Dr. Scott Paterson received a B.S. in Geology from the University of Washington and a Ph.D. from the University of California, Santa Cruz. After completing a two year Postdoc at Macquarie University, Australia and the University of California, Santa Cruz, he has been a professor in the Earth Sciences Department, University of Southern California for the past 27 years. Originally trained as a structural geologist specializing in strain analyses, Dr. Paterson has worked extensively on the behavior of crust in the plastic zone at and below the brittle-plastic transition. He also works extensively on magmatic systems in continental margin arcs, particularly on the use of magmatic structures to unravel the temporal evolution of coupled magmatic-ductile host rock systems. His research group is presently examining the changing fluid regimes across the brittle plastic transition. He has authored and coauthored over 150 publications and received over 20 grants from the National Science Foundation.
Justin Raade, Ph.D.
Dr. Raade is an expert in concentrating solar power, energy storage and waste heat recovery with over 15 years of experience. Dr. Raade's business strategy and management skills have been honed by real-world entrepreneurship and negotiating partnerships with Fortune 500 companies. Dr. Raade is the VP Engineering at Sunvapor, Inc. He founded Halotechnics, Inc. to develop and commercialize energy storage technology and heat recovery applications. At Symyx Technologies, Dr. Raade investigated alternative energy technologies, including concentrating solar power, fuel cell reformers, and advanced industrial lubricants. Dr. Raade has an S.B. from the Massachusetts Institute of Technology (MIT) and an M.S. and Ph.D. from the University of California, Berkeley, in mechanical engineering.
Andrew J. Van Horn, Ph.D.
Dr. Andy Van Horn provides expertise and insight into energy and environmental markets, technologies and regulations. For over thirty-five years he has assisted utilities, developers of new technologies, research institutes, government agencies and market participants by scrutinizing market economics, regulatory rules, technology costs and performance, and contracts in electricity, emissions and fuels markets.
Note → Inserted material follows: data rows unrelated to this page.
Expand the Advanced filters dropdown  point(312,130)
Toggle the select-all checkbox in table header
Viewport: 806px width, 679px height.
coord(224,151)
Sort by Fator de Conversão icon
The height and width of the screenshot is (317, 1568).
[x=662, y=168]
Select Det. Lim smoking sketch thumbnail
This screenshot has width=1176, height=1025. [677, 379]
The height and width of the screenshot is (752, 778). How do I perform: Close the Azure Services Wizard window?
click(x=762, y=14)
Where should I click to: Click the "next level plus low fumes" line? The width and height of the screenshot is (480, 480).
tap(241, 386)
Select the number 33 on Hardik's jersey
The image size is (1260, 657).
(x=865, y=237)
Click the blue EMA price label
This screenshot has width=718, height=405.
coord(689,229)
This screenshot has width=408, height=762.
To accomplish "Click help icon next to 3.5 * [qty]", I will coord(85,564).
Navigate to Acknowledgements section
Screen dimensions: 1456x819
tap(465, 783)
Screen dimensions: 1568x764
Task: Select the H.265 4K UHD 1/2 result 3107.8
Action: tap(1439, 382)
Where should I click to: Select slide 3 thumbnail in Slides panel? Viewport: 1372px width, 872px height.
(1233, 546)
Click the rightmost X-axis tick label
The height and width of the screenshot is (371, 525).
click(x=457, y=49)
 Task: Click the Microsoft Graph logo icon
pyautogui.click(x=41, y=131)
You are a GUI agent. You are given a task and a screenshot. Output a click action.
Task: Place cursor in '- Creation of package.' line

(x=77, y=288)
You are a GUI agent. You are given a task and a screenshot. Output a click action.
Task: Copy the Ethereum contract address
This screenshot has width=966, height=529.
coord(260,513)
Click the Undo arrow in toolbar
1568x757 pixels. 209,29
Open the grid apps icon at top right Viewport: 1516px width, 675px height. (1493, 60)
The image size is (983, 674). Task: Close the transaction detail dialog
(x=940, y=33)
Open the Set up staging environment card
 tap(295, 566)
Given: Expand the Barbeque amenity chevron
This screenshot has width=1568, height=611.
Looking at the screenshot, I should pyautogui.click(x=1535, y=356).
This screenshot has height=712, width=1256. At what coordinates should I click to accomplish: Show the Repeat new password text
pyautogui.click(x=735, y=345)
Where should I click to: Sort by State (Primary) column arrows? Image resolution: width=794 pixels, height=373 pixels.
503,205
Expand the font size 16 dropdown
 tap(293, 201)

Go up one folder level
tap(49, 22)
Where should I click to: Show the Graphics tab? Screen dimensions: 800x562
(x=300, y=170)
From 2007-2014, his firm served as Independent Evaluators of electricity and natural gas procurements and contracts for major California electric utilities, facilitating Requests for Offers, evaluating bids and reviewing contract terms for conventional, renewable, demand-side, and combined heat-and-power resources. Earlier, while consulting to the U.S. EPA and the Electric Power Research Institute, he led national studies of energy, fuels and environmental markets and policies, including New Source Performance Standards, New Source Review, emission fees, cap-and-trade, technology penetration and the coordination of U.S. energy and environmental policy to 2050. He recently carried out comprehensive studies of California’s AB 32 rules for GHG reduction. He applies economic, financial, production cost, power flow and engineering models to integrate policy development, data analysis, market fundamentals, and scenario design. Andy’s experience regarding electricity market operations, prices, technologies, regulations and contracts will help evaluate investment, technology and business decisions, including power purchase agreements. He earned a B.S. from Harvey Mudd College and a Ph.D. in physics from UC Berkeley.